Danseuse dans le style « noble » mais aussi « semi-caractère »

Née  le 4 octobre 1753 à Bayreuth
Décédée  le 17 mars 1808 à Paris, âgée de 54 ans

 

Elève du chorégraphe français Lepy puis de NOVERRE , elle danse à
Stuttgart et à Vienne puis débute à l’Opéra de Paris en 1767 et y fait carrière  jusqu’en 1781.

Elle passe plusieurs saisons à Londres au King’s Theatre Gaétan VESTRIS
devient son partenaire en scène et à la ville.

Principaux rôles :

– A l’Opéra de Paris et à la cour de Versailles ou de Fontainebleau :
elle interprète des tragédies-lyriques et pastorales telles que : « Dardanus » (1768), « Zaïs » (1769), « Castor et Pollux » (1770), « Osiris » (1772) de Rameau, « Persée » (1771) de Lully, elle danse dans les opéras de GLUCK « Orphée et Eurydice », « Alceste » «  Iphigénie en Aulide » (1774).

– Invitée à Londres au King’s theater de 1771 à 1776, elle remporte un vif succès dans « Admète et Alceste » de Lepy d’après Noverre.

Interprète principale des ballets de NOVERRE :  « Apelles et Campaspe », « Jason et Médée », « Les Horaces », « Annette et Lubin ».

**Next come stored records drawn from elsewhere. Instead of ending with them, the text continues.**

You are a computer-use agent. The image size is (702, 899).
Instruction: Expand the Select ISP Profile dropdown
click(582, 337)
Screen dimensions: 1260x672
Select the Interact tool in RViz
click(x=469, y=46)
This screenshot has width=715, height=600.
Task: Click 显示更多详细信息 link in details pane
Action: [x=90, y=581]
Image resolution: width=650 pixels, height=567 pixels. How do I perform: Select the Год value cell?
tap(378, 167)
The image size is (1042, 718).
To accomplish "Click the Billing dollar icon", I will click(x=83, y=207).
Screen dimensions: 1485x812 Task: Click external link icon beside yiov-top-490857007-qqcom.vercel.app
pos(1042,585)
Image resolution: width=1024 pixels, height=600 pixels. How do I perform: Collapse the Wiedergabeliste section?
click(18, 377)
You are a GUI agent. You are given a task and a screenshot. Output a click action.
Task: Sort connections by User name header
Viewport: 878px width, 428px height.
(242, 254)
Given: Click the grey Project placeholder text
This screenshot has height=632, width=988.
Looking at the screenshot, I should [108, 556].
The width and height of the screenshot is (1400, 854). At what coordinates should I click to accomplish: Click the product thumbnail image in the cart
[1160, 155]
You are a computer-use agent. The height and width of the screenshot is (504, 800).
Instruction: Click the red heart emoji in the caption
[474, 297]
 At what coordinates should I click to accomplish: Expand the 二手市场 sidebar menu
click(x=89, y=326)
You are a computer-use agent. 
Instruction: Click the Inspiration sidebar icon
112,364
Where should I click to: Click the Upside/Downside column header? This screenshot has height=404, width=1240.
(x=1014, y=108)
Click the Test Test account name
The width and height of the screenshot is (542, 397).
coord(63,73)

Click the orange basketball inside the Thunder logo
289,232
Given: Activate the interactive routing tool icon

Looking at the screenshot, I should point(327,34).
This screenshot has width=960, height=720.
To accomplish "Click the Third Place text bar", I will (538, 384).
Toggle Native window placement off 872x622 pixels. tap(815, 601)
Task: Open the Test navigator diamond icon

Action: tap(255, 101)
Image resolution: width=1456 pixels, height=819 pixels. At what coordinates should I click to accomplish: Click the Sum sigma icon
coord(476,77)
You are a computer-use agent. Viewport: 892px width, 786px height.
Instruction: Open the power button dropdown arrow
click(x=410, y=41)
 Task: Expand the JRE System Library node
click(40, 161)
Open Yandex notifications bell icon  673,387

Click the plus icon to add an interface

– En 1781 elle crée « La fête de Mirza » et « Ninette à la cour » de Maximilien GARDEL et quitte la scène en pleine gloire.;

Elle est surnommée « la reine de la danse » pour sa virtuosité et ses pirouettes multiples ;  elle est aussi une interprète douée pour exprimer les sentiments tragiques.

Vie privée.

Elle épouse de Gaétan VESTRIS en 1792 mais le couple n’ayant pas eu d’enfant, elle accueillit le fils que son mari a eu (à la suite d’une courte liaison avec la danseuse Marie ALLARD), lorsque le petit Auguste VESTRIS eut 7 ans. Son mari pût ainsi s’occuper de l’éducation de son fils et en faire un danseur virtuose surnommé plus tard aussi « dieu de la danse » comme son père.